Djotana AKA Siba Carvalho (Puri) “+ synesthezk”

The multi-artist and art educator Djotana aka Siba Carvalho, from the Puri Teyxokawa people, is a member of the movement and the line philosophical ancestor of women “Wayrakunas” and the art collective educators Puri “Txemim Puri”. Siba seeks to unite ancestral music with indigenous futurism, bringing reflection on the indigenous presence in villages and cities, highlighting the preservation of traditional knowledge and Mother Earth. The project is inspired by his grandmother, who used to create songs related to the enchanted force in Puri lands, in the interior of Rio de Janeiro. Her work crosses the paths of spirituality and indigenous struggle and mixes elements of reggae, hip-hop and Pernambuco rhythms combined with the psychedelic synths of DJ and producer Synesthezk with whom she has partnered.

Nelson D.


An

indigenous, Brazilian, European electronic music artist and citizen of the universe, Nelson D resides in São Paulo, uniting electronic sources and indigenous culture, mixing organic and traditional sounds with technological processes.
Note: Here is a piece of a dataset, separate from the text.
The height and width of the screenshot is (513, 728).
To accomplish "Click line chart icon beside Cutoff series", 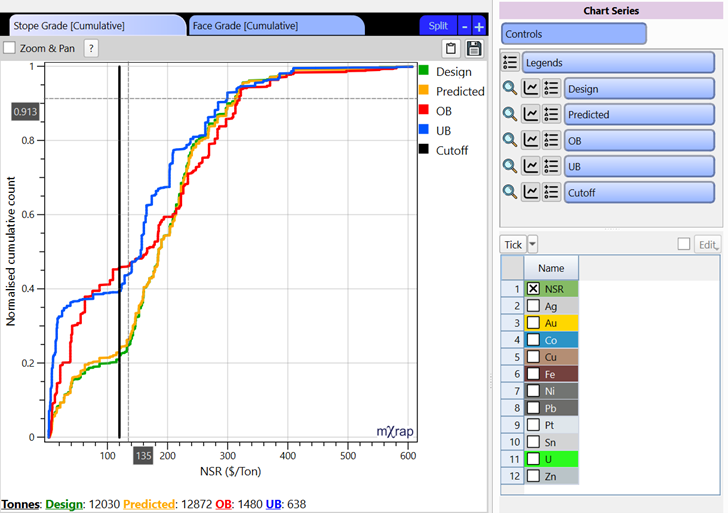I will (531, 192).
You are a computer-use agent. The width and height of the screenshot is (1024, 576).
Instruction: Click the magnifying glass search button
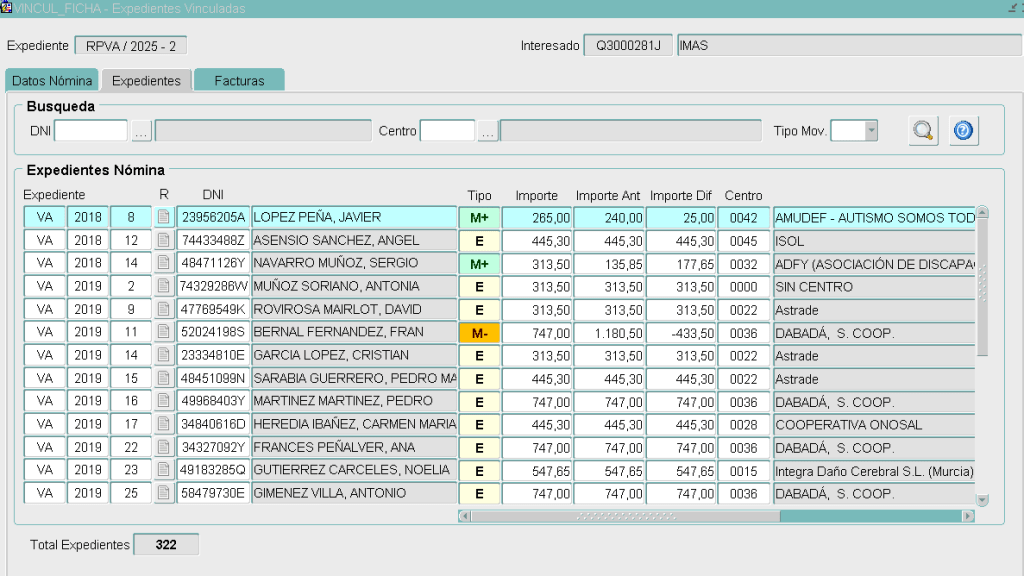923,131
It traces an intimate sound path where the artist acts not only as a music producer but also as a performer, in a futuristic rite through ancestral echoes in search of original memories, a profanatory invitation that becomes’ sacred ‘and a body that does not define itself, nor limit itself but overflows ruptures in the reexistence outside from chronological time, it abandons labels, labels, revealing liquidity of identities in post-modernity and cultural contrasts.
Nelson’s references are artists such as Tricky, Radiohead, Young Fathers, Prodigy, Son Lux, and Tanya Tanaq. Nelson D makes Beats themselves a ritual trance, between different rhythms, with an obscure and melancholic mood half Trip Hop, without losing the rock and indigenous look that accompanies all his work. The themes also refer to the experience of the São Paulo urban forest with its contradictions.
Since 2010 she has dedicated herself to the musical production of new and new artists in the Brazilian music scene, including Danna Lisboa, Gloria Groove, Linn da Quebrada, Tássia Reis, Davi (former Banda Uò), Mel (former Banda Uò) and Melvin Santana.